In the wake of the pandemic and desperate times, governments throughout the world have turned to automakers with the hope of increasing the global ventilator supply. As auto factories continue to stop making cars, the general public clamors for the transition to ventilators with hospitals, more specifically ICU wards across the globe, feeling the mounting pressure of increasing patients ill with coronavirus.

According to a recent report, the UK is severely lacking in ventilator supply, short anywhere from twenty to thirty thousand machines, and estimates say that one person can only assemble up to ten ventilators a day. Doing the math, it would take a single person a minimum of two to three weeks to provide essential equipment to keep hundreds of citizens alive; thus, the government has turned to automakers, namely Rolls-Royce and Jaguar Land Rover, to bridge the gap in the supply of ventilators. Factories are already shutting down normal operations and “sanitizing the workplace” to pave the way for ventilator production.

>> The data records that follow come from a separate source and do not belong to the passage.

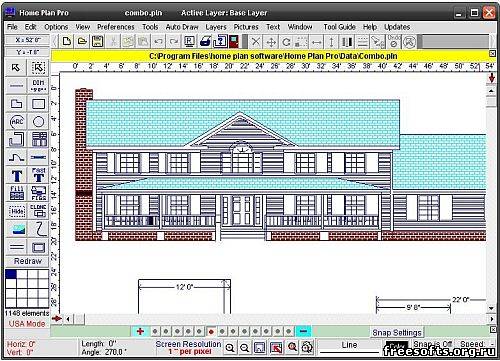The image size is (500, 361).
Task: Click the vertical scrollbar down arrow
Action: coord(492,308)
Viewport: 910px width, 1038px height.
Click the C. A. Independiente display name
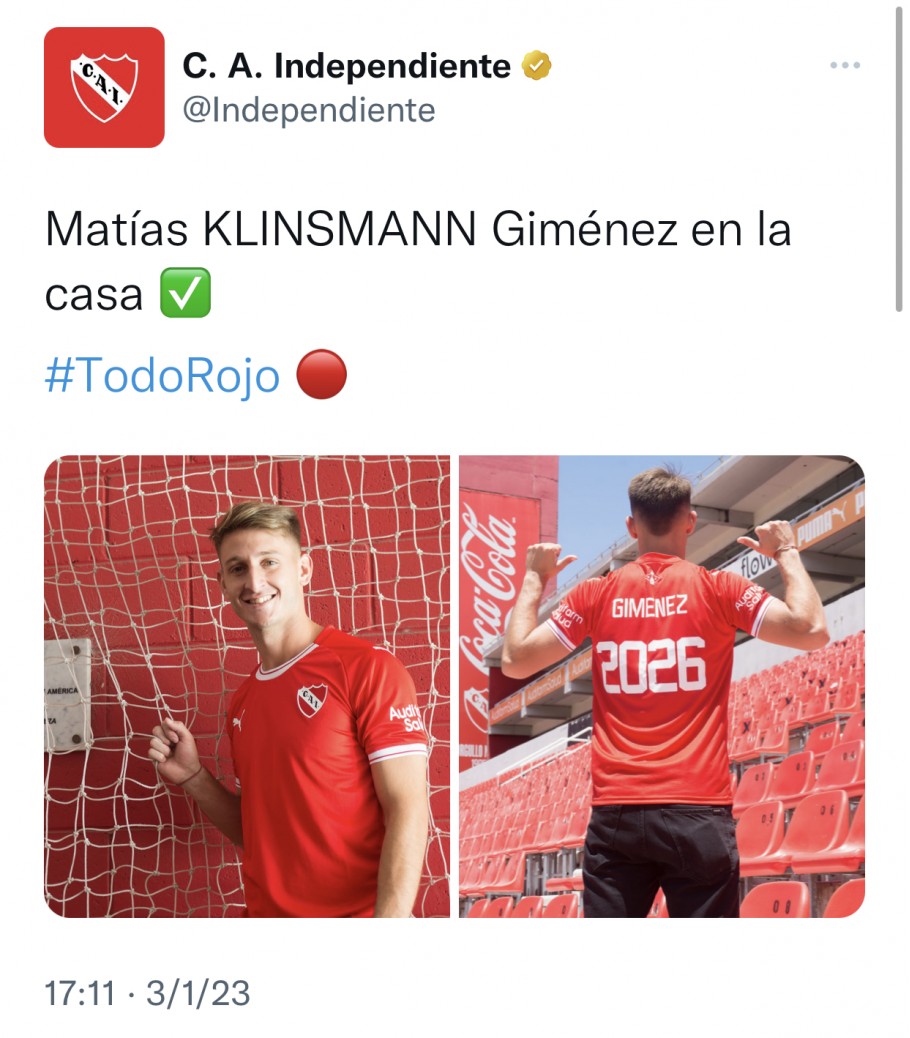point(346,66)
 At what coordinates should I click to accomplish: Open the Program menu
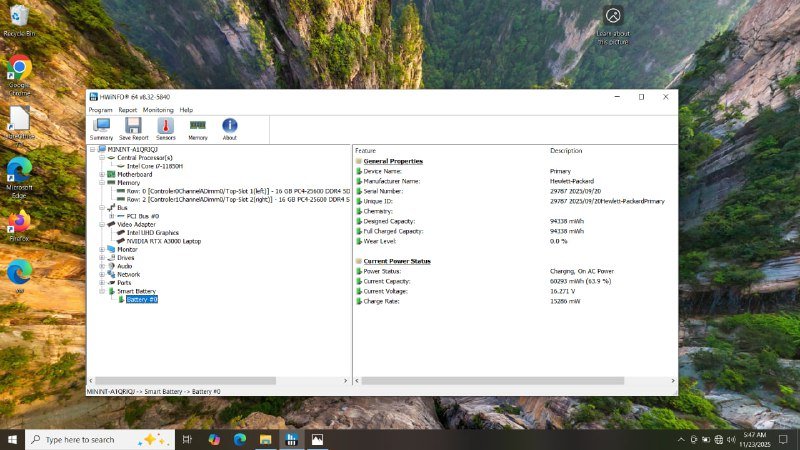(100, 110)
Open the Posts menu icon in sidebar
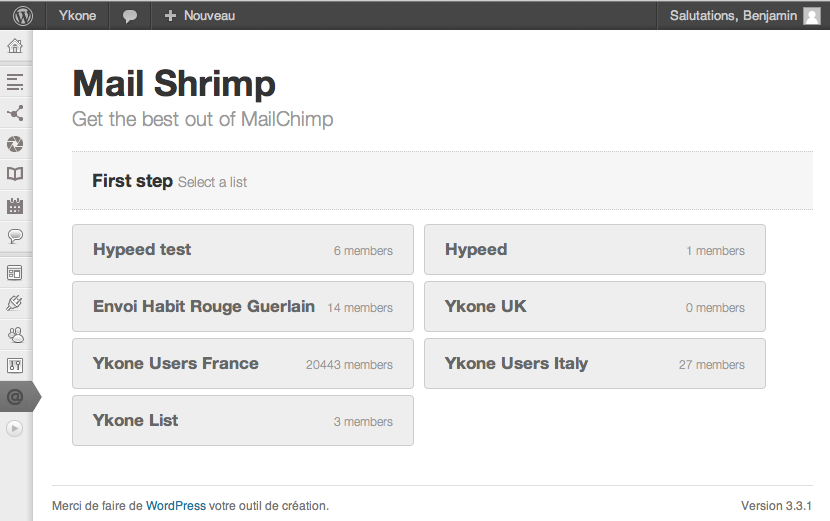Screen dimensions: 830x521 [15, 82]
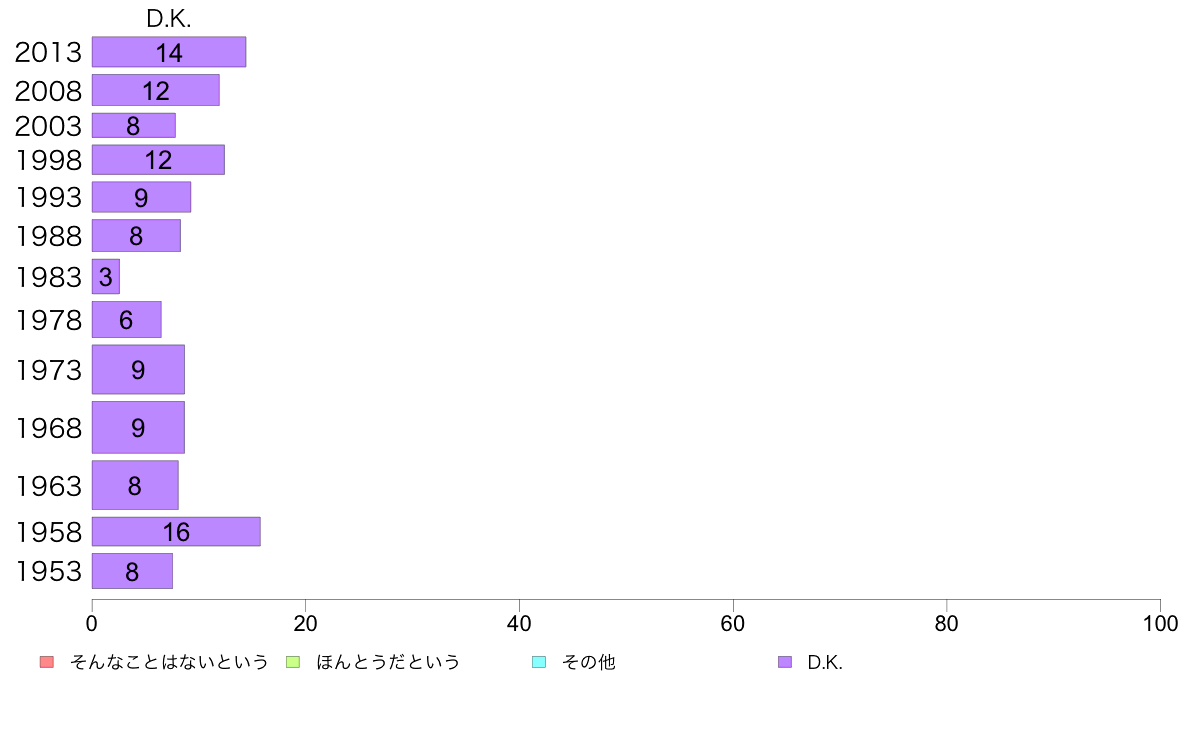Click the 1953 year axis label
Screen dimensions: 1188x736
pos(48,571)
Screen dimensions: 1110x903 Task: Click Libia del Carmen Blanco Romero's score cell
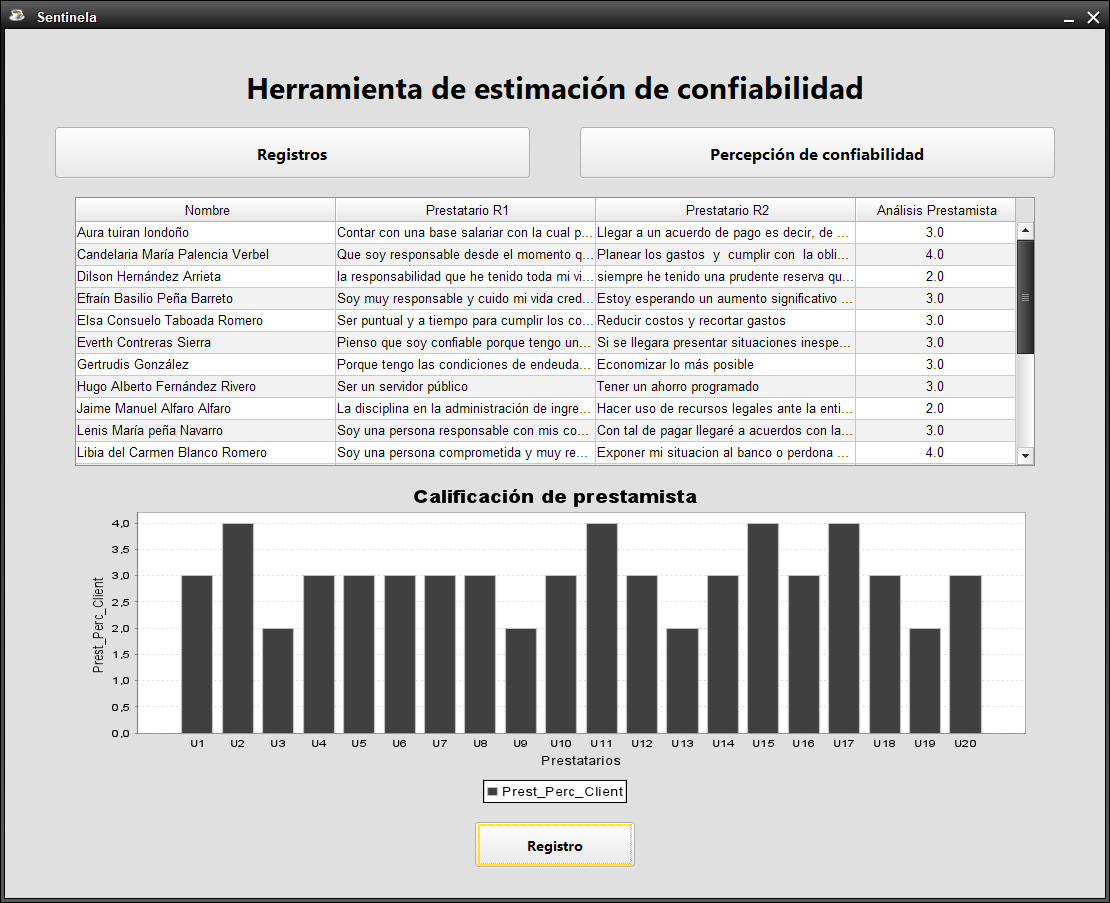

As for the U.S., the country’s largest automakers—Ford Motor Company, General Motors, and Fiat Chrysler—decided to shut down their plants as they were pressured to do so by the United Auto Workers union. Although the amount of economic production produced by the automakers will be sorely missed, this has now opened up new opportunities for the production of ventilators in plants originally reserved for making cars across the nation. In fact, Ford Motor Company announced on Tuesday that they are partnering with 3M and GE Healthcare to help provide face masks and ventilators to help fill potential shortages. It is expected that more and more companies will transition to face mask and ventilator production over the coming weeks to assist with the continuing impacts coronavirus stamps on society. 

Currently, there are roughly 160,000 ventilators throughout the United States. With a population of over 331 million, the U.S. ventilator supply is significantly low in relation to the rising cases of COVID-19. Italy is currently facing this issue head-on as doctors are being forced to make life-or-death decisions on who needs ventilators the most. With fewer than a dozen domestic ventilator companies within the U.S., including GE and Medtronic, North American auto companies need to step up to the plate now more than ever. If they fail to do so, the U.S. risks the potential of being in the same spot as Italy, with 7,503 deaths nation-wide. 

Due to the rapid onset of coronavirus, automakers throughout the world have had to adapt to changing conditions, both in the workplace and in the products they develop. Although coronavirus has taken over every crevice of human society, it has allowed us to ban together as one people which is exemplified through the transition of automakers producing ventilators.